* _What you have to do_
Please repeat exactly the lines below from the line with "The width and" to the line with "Image resolution: width=887", including both, and leave out every picture.

* _Task material_
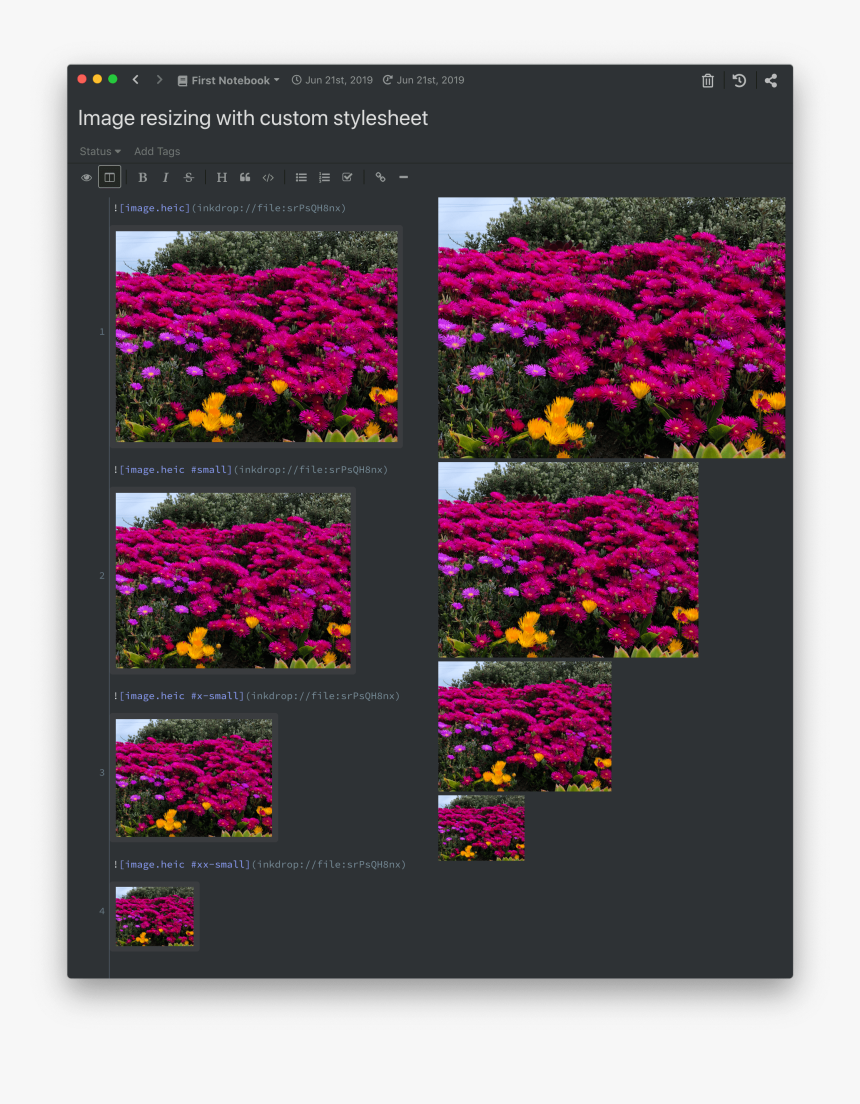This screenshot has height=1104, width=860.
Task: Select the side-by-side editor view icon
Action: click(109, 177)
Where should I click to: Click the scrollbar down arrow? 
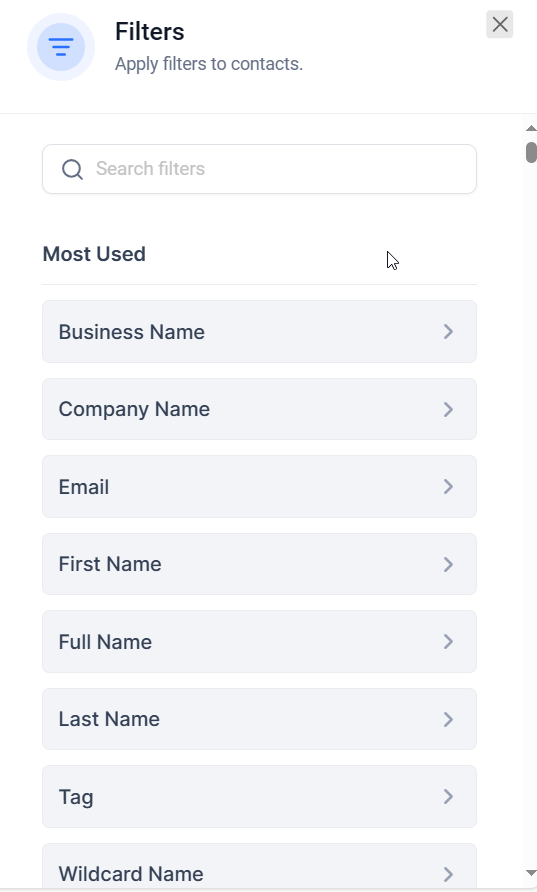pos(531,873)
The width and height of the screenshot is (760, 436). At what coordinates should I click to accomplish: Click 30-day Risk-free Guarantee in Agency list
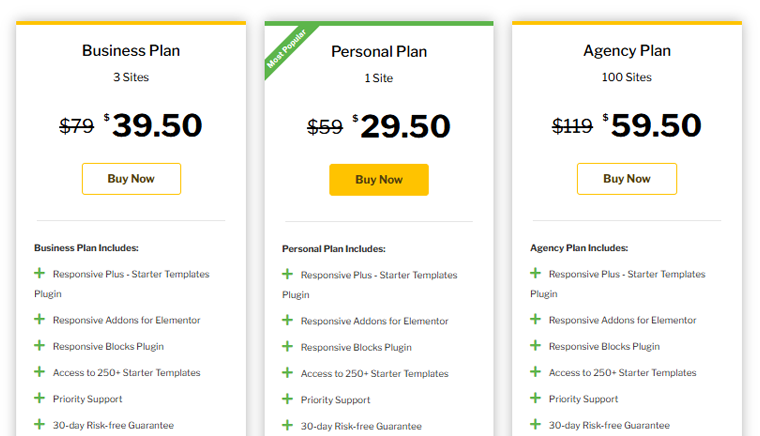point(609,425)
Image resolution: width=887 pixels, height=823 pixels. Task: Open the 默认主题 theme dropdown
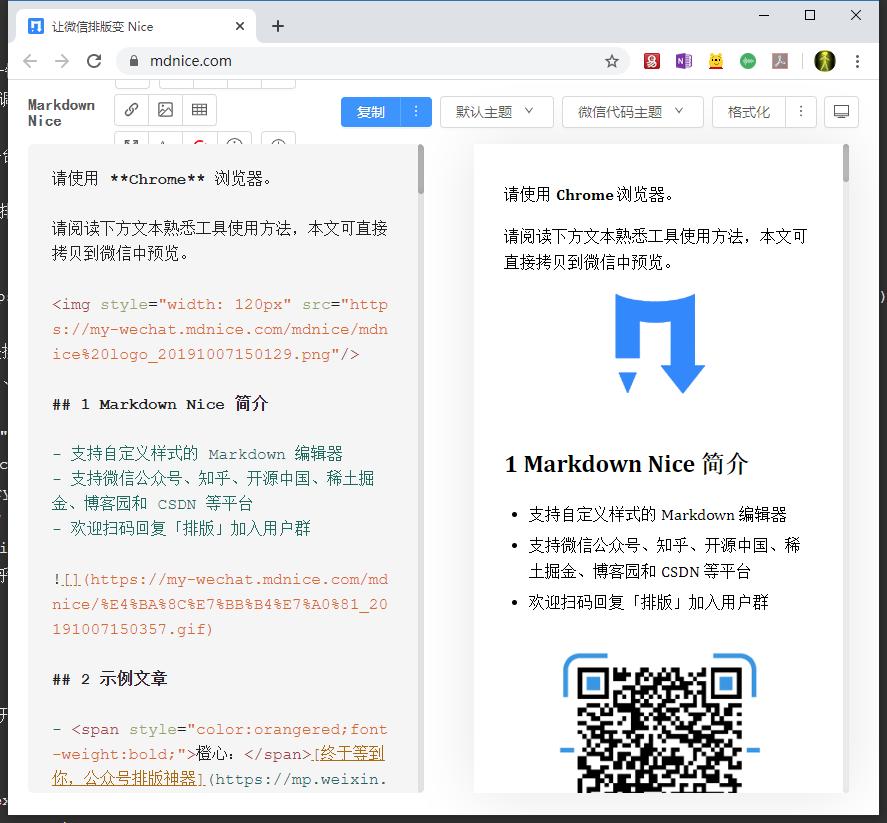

...

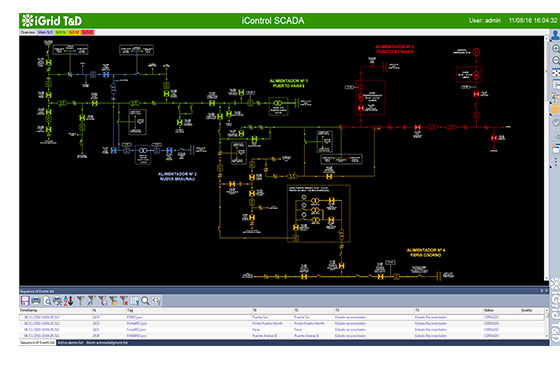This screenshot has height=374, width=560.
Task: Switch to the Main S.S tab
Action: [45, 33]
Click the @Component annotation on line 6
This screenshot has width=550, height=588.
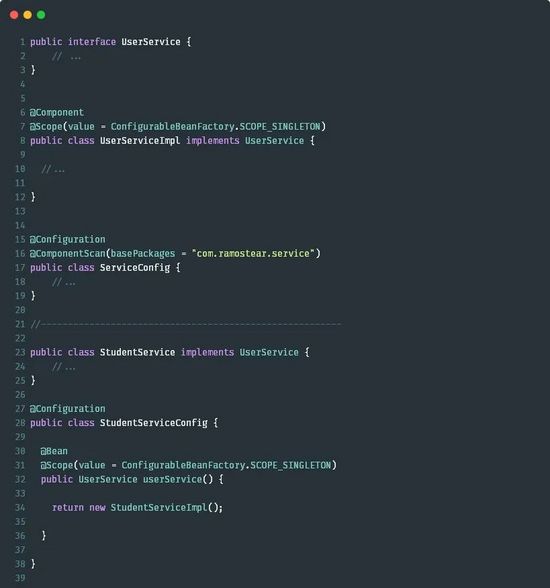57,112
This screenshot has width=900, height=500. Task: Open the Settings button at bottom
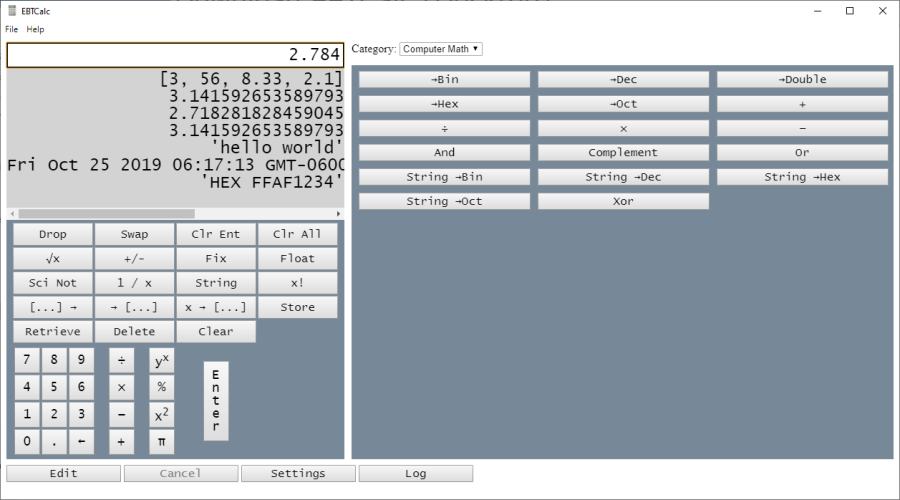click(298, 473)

* _Answer space_
The width and height of the screenshot is (760, 436). At what coordinates should I click to accomplish: Click 30-day Risk-free Guarantee in Agency list
point(609,425)
Image resolution: width=887 pixels, height=823 pixels. Task: Open the 默认主题 theme dropdown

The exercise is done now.